WHAT TO PRODUCE: What is the number of lines below that include "plus"? Give that number alone.

═════ EXERCISE INPUT

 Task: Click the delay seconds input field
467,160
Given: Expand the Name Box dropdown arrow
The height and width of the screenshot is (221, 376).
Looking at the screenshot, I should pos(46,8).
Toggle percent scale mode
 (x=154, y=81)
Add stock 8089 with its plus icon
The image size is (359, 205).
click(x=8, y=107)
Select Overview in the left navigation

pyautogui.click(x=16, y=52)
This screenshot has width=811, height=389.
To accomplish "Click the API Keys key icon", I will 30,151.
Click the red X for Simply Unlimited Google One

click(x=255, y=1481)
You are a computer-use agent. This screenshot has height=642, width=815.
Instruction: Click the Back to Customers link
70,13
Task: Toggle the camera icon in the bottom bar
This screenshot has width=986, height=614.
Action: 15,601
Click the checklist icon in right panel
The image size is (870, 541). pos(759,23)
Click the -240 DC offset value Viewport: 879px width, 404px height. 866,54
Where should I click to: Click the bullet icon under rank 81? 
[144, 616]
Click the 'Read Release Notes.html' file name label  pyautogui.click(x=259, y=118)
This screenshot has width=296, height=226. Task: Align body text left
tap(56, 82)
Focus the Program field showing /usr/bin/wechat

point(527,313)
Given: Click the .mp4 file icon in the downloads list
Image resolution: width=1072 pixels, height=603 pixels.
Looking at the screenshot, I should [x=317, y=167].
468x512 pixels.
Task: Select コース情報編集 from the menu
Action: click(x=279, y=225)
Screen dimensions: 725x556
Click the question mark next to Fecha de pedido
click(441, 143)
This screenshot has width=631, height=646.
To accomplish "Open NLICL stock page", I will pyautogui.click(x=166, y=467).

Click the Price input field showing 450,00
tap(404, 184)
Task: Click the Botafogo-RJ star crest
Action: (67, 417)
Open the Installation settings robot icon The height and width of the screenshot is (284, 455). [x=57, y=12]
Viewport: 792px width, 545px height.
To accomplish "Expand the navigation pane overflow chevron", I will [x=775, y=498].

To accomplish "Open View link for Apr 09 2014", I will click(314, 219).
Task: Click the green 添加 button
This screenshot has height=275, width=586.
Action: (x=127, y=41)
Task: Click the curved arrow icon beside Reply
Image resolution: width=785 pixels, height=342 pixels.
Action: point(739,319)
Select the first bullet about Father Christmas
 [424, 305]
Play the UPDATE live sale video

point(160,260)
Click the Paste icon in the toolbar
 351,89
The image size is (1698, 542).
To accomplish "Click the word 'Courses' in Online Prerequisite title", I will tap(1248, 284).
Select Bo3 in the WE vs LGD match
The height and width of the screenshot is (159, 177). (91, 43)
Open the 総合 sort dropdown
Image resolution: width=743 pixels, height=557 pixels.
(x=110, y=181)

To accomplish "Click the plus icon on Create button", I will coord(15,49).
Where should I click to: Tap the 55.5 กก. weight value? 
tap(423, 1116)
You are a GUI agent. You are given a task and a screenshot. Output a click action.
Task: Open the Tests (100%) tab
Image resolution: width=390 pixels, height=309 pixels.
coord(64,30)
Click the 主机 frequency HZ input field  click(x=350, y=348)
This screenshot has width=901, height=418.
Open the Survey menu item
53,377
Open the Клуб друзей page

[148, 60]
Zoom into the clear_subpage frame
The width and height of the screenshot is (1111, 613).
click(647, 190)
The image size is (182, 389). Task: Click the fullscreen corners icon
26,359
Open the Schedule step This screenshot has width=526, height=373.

══════════

ANSWER SPACE: 2